Will all the households be covered by 2024?
- In the visit to every state, it has been observed that departments associated with Jal Jeevan Mission are working very actively and efficiently.
- They are very confident that they will be able to provide water to households and will be able to remove the misery suffered by people on account of water unavailability, especially by the girls and women.
Monitoring of Water Supply and Consumption:
- In Jal Jeevan Mission, the functionality is defined as the long-term supply of the water and its adequate quantity that is 55 liters per capita per day.
- Once the infrastructure in the village is set, then normally through capacity building, through Information, Education and Communication (IEC), through the participation of the people, this will be managed.
- The entire operation and maintenance of the tap water supply is given to the Pani Samiti or Village Water and Sanitation Committee.
- JJM is not just about creating water infrastructure but also aims at building capacities of different stakeholders especially local communities, responsible and responsive leadership to own, manage, operate and maintain in-village water supply systems.
- To monitor the rural drinking water supply systems in villages, the Ministry of Jal Shakti has decided to take the digital route to use sensor-based IoT devices to effectively monitor the implementation of Jal Jeevan Mission (JJM) in more than six lakh villages.
- The Internet of Things (IoT) based remote monitoring provides near real-time information without any manual intervention by using sensors.

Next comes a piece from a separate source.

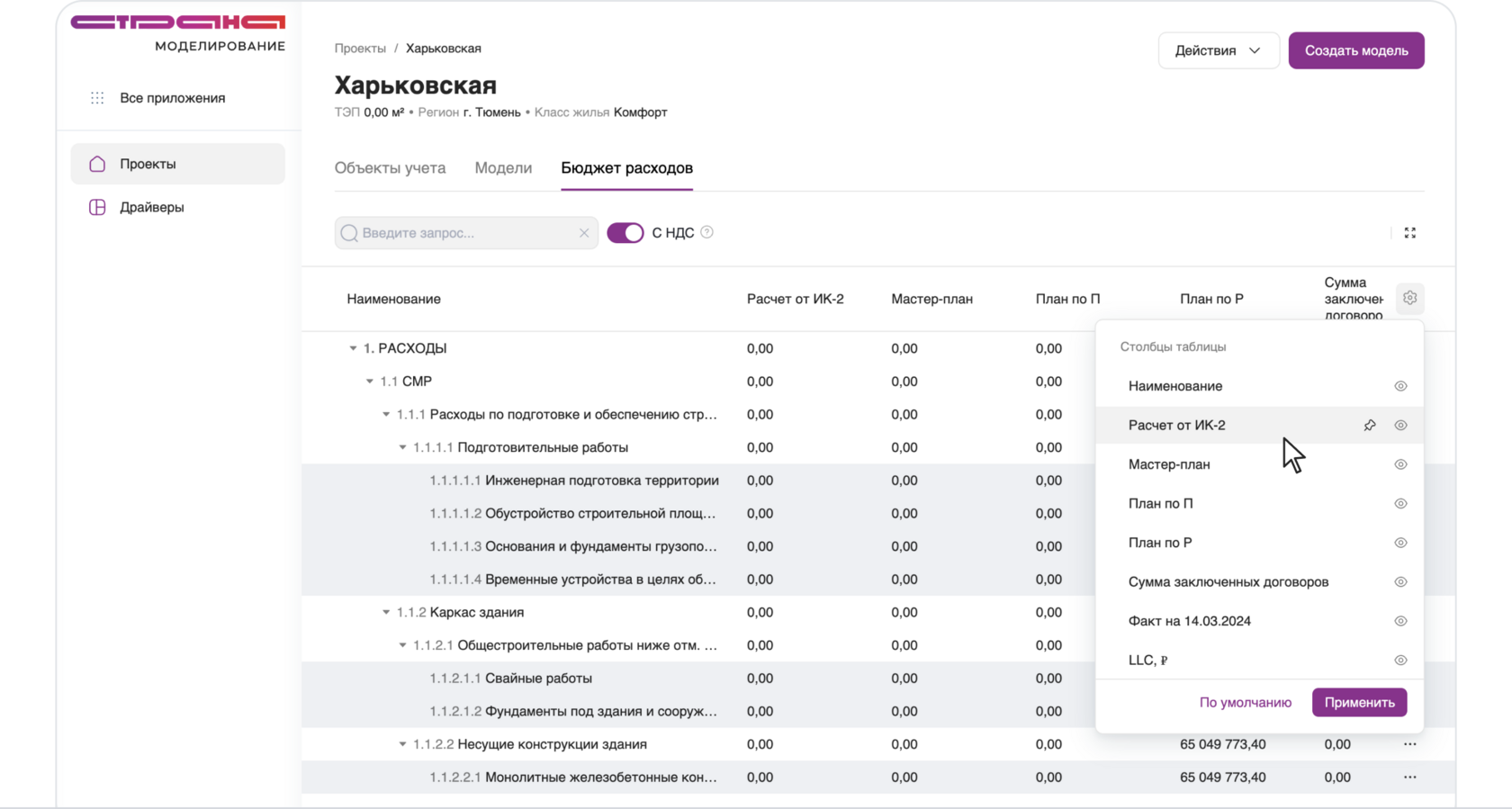Collapse the 1. РАСХОДЫ tree row
The width and height of the screenshot is (1512, 809).
point(353,348)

This would not only allow effective monitoring and management on-ground, but also enable real-time visibility to State water supply/PHED officials, and citizens.
Jal Shakti Abhiyan:
- The groundwater exploitation has been too big to ignore which is why the government launched the Jal Shakti Abhiyan in 2019. The main focus of Jal Shakti Abhiyan is on water conservation, groundwater recharge, and the augmentation of water bodies.

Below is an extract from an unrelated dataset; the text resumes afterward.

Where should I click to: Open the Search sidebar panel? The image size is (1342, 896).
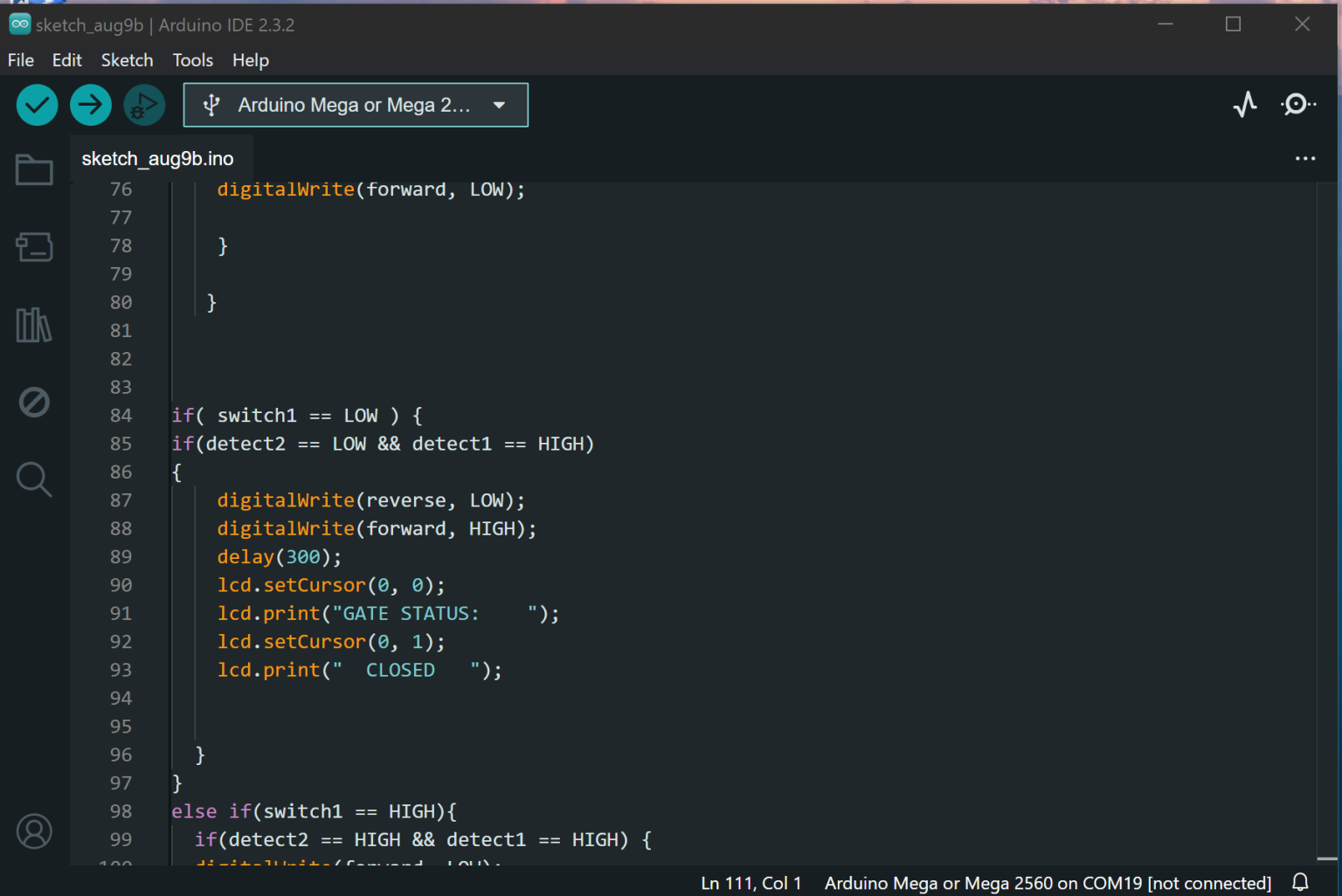tap(34, 479)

- Initially, it was taken in 256 districts which were water-distressed districts in the country and this program was very successful.
- In 2021, this has been extended to all the districts of the country and it is being done in a true Jan Andolan mode.
- Community involvement is required be it at the water conservation level, or greywater treatment, or at the operation and maintenance level. Because the main focus of the Jal Jeevan Mission is the community, hence, without community involvement it is not possible to successfully achieve the target.
- Earlier, all the programs were basically engineering-based programs so, most of the stress was on creating engineering water infrastructure. But this time, the emphasis is on service delivery not on infrastructure creation. Service delivery has its own challenges such as supplying adequate water, maintaining the sources, etc. Hence, all these aspects should be taken care of.
- The empowerment of capacity building of the local village communities is very important.
- With the involvement of not only Ph.D. engineers but also the local people, the challenges will be met.